--- Extracted material ---
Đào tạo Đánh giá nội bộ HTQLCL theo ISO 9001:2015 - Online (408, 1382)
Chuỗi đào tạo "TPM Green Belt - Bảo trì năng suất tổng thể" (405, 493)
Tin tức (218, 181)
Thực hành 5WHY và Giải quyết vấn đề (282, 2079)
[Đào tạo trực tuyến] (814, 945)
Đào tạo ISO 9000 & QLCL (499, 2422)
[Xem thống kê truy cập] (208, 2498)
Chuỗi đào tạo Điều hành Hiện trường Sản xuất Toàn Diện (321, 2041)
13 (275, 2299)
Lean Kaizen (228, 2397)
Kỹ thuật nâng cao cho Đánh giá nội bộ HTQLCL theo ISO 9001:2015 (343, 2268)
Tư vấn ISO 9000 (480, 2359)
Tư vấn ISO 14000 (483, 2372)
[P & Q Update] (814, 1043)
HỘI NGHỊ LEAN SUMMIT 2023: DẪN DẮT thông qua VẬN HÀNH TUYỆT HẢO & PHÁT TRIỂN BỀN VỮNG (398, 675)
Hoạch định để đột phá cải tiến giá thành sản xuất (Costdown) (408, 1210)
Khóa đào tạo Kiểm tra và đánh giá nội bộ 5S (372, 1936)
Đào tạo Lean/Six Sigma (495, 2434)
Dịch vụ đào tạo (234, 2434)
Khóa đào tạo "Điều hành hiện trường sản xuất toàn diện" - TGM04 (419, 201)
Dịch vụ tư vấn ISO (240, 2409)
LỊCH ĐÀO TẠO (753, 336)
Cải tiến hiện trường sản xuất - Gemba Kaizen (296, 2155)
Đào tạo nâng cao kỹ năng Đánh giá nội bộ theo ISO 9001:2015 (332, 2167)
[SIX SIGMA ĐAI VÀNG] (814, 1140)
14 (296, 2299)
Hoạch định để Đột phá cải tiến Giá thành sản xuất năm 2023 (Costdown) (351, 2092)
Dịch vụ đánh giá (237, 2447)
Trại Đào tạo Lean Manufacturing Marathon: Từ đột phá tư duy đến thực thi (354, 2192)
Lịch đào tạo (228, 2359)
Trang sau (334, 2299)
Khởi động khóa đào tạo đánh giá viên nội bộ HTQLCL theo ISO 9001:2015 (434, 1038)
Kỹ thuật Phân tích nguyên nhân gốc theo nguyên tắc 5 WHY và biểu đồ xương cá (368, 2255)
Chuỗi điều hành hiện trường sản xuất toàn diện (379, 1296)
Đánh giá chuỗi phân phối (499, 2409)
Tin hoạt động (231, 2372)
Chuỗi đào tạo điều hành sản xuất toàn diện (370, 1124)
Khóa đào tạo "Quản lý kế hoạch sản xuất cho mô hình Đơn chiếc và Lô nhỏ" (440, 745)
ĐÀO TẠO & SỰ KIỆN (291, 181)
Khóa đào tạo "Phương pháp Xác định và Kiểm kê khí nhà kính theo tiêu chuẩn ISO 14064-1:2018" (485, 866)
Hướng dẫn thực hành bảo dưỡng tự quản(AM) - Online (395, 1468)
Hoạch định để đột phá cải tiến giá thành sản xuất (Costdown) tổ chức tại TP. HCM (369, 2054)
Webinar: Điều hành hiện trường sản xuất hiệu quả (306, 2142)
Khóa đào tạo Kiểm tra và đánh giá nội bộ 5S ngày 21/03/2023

* * *

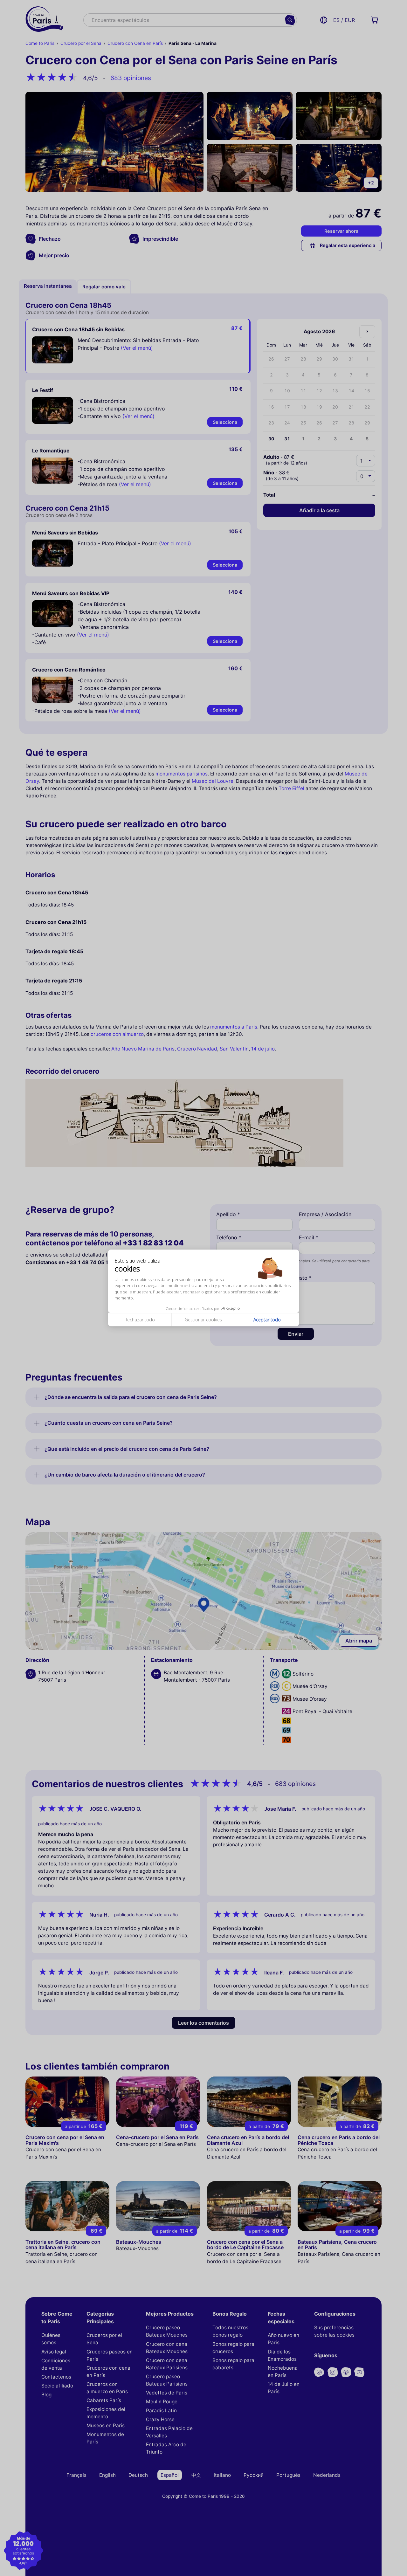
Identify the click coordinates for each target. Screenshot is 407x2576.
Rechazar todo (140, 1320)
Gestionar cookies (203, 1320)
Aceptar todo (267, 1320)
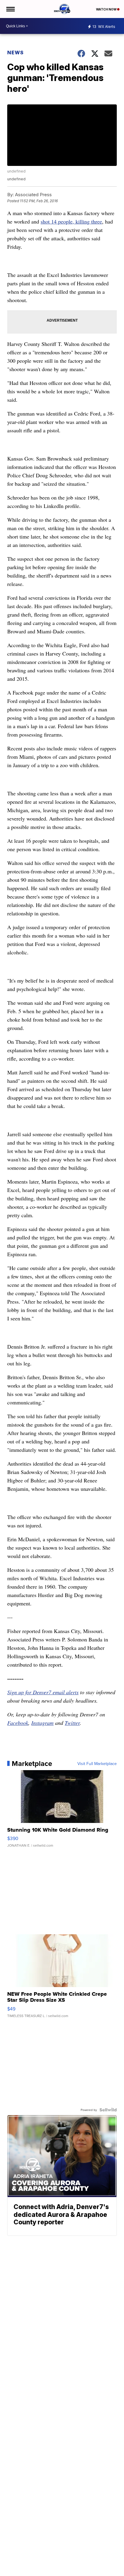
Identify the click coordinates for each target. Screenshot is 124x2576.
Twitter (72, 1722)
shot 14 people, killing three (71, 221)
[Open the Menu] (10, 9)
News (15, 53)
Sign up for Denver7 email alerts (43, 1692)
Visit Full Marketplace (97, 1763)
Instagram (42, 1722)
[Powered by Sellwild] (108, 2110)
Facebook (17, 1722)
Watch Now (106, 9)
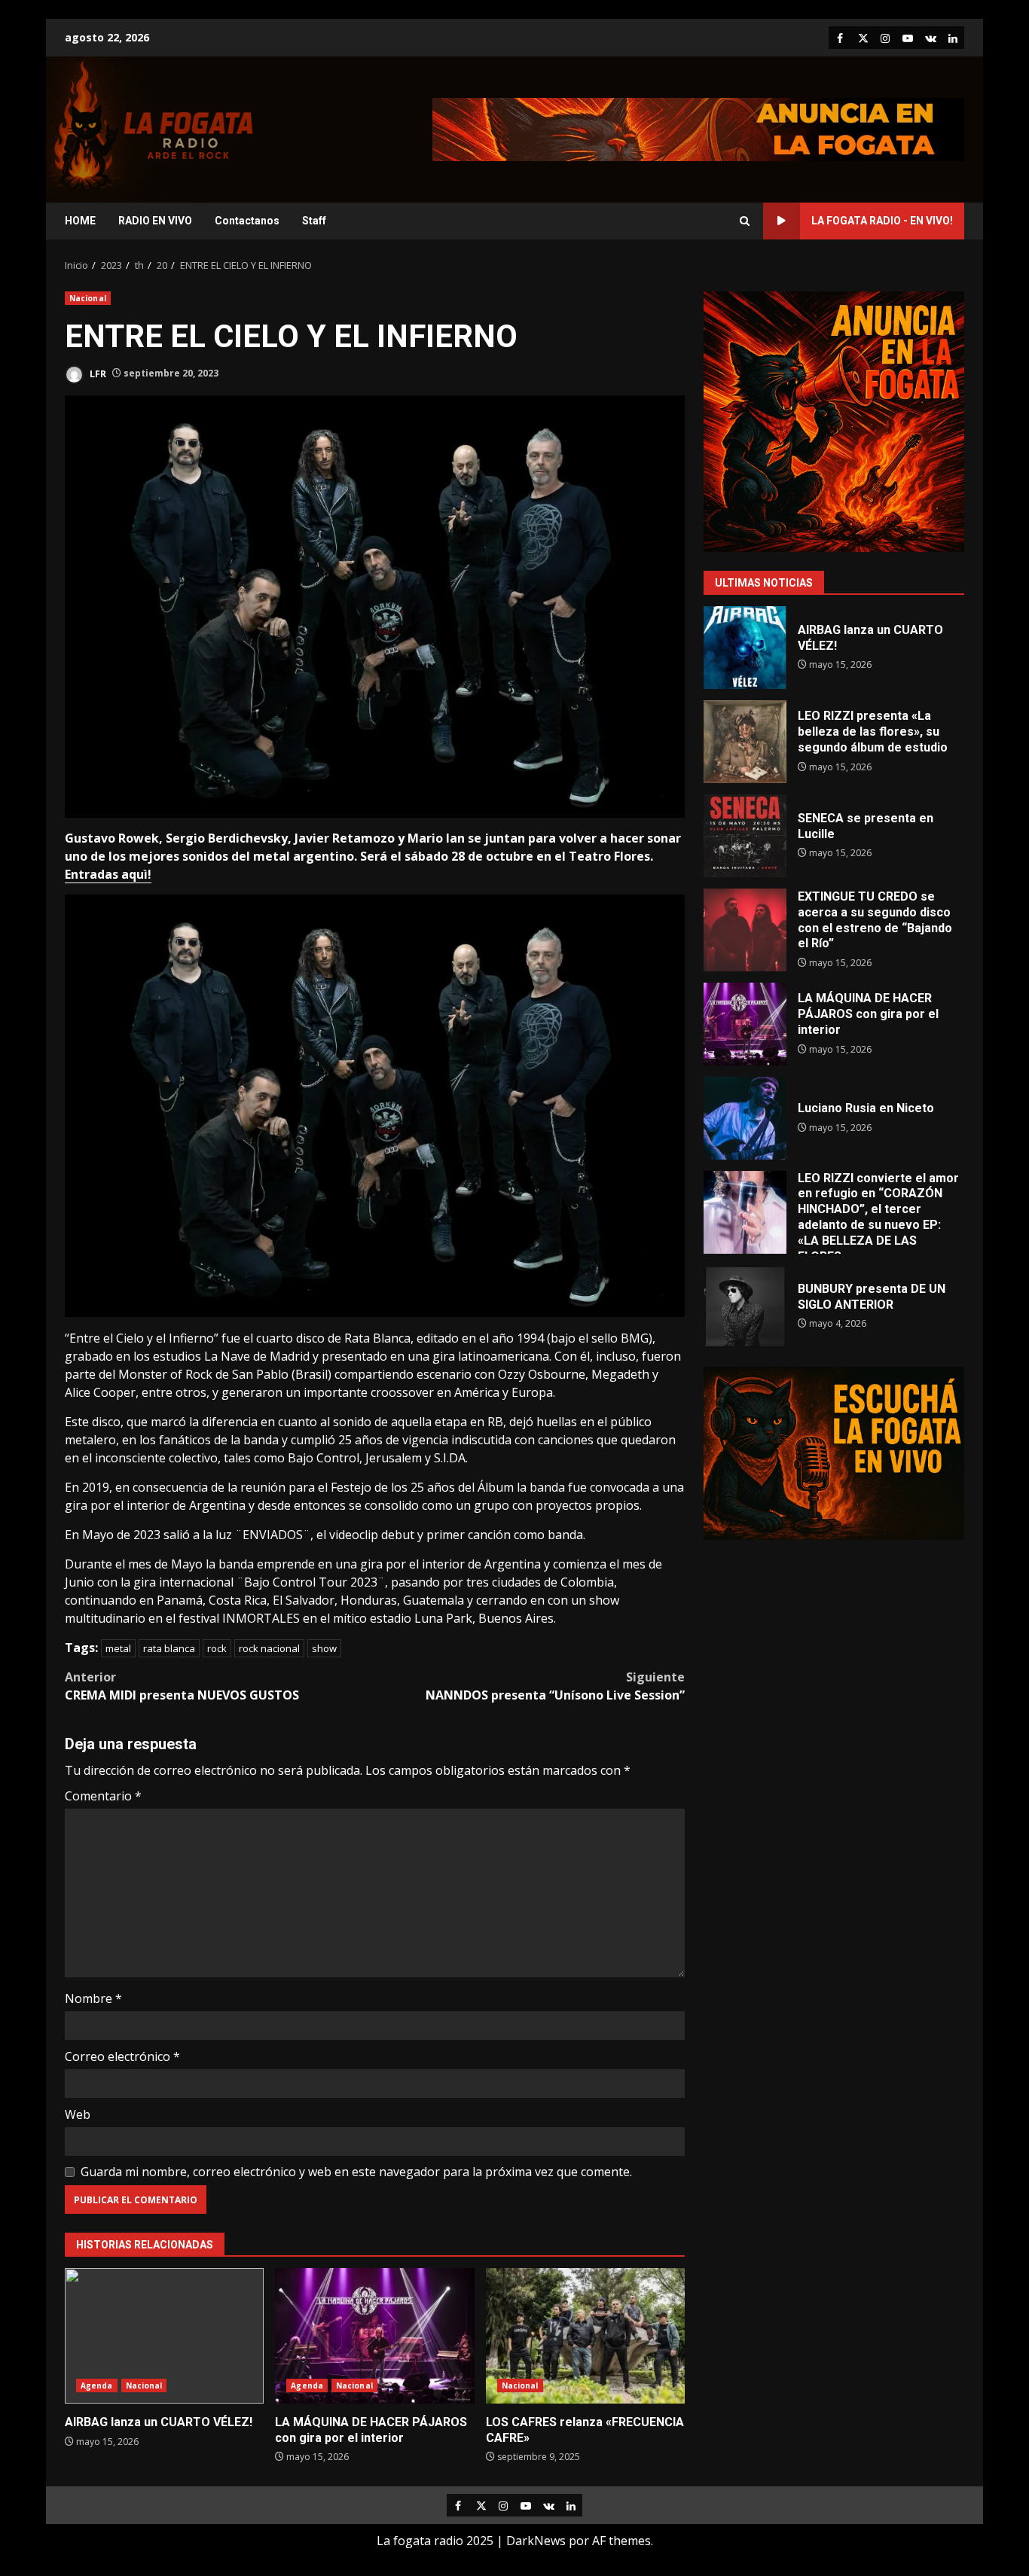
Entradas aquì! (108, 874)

--- Task to complete ---
Referring to the material above, set down exactly the lines between the line with "Đào tạo Đánh giá nội" and the line with "Hướng dẫn thực", inclusive, and no other lines.

--- Finished task ---
Đào tạo Đánh giá nội bộ HTQLCL theo ISO 9001:2015 - Online (408, 1382)
Chuỗi đào tạo "TPM Green Belt - Bảo trì năng suất tổng thể" (405, 493)
Tin tức (218, 181)
Thực hành 5WHY và Giải quyết vấn đề (282, 2079)
[Đào tạo trực tuyến] (814, 945)
Đào tạo ISO 9000 & QLCL (499, 2422)
[Xem thống kê truy cập] (208, 2498)
Chuỗi đào tạo Điều hành Hiện trường Sản xuất Toàn Diện (321, 2041)
13 (275, 2299)
Lean Kaizen (228, 2397)
Kỹ thuật nâng cao cho Đánh giá nội bộ HTQLCL theo ISO 9001:2015 (343, 2268)
Tư vấn ISO 9000 (480, 2359)
Tư vấn ISO 14000 (483, 2372)
[P & Q Update] (814, 1043)
HỘI NGHỊ LEAN SUMMIT 2023: DẪN DẮT thông qua VẬN HÀNH TUYỆT HẢO & PHÁT TRIỂN BỀN VỮNG (398, 675)
Hoạch định để đột phá cải tiến giá thành sản xuất (Costdown) (408, 1210)
Khóa đào tạo Kiểm tra và đánh giá nội bộ 5S (372, 1936)
Đào tạo Lean/Six Sigma (495, 2434)
Dịch vụ đào tạo (234, 2434)
Khóa đào tạo "Điều hành hiện trường sản xuất toàn diện" - TGM04 (419, 201)
Dịch vụ tư vấn ISO (240, 2409)
LỊCH ĐÀO TẠO (753, 336)
Cải tiến hiện trường sản xuất - Gemba Kaizen (296, 2155)
Đào tạo nâng cao kỹ năng Đánh giá nội bộ theo ISO 9001:2015 (332, 2167)
[SIX SIGMA ĐAI VÀNG] (814, 1140)
14 (296, 2299)
Hoạch định để Đột phá cải tiến Giá thành sản xuất năm 2023 (Costdown) (351, 2092)
Dịch vụ đánh giá (237, 2447)
Trại Đào tạo Lean Manufacturing Marathon: Từ đột phá tư duy đến thực thi (354, 2192)
Lịch đào tạo (228, 2359)
Trang sau (334, 2299)
Khởi động khóa đào tạo đánh giá viên nội bộ HTQLCL theo ISO 9001:2015 (434, 1038)
Kỹ thuật Phân tích nguyên nhân gốc theo nguyên tắc 5 WHY và biểu đồ xương cá (368, 2255)
Chuỗi điều hành hiện trường sản xuất toàn diện (379, 1296)
Đánh giá chuỗi phân phối (499, 2409)
Tin hoạt động (231, 2372)
Chuỗi đào tạo điều hành sản xuất toàn diện (370, 1124)
Khóa đào tạo "Quản lý kế hoạch sản xuất cho mô hình Đơn chiếc và Lô nhỏ" (440, 745)
ĐÀO TẠO & SỰ KIỆN (291, 181)
Khóa đào tạo "Phương pháp Xác định và Kiểm kê khí nhà kính theo tiêu chuẩn ISO 14064-1:2018" (485, 866)
Hướng dẫn thực hành bảo dưỡng tự quản(AM) - Online (395, 1468)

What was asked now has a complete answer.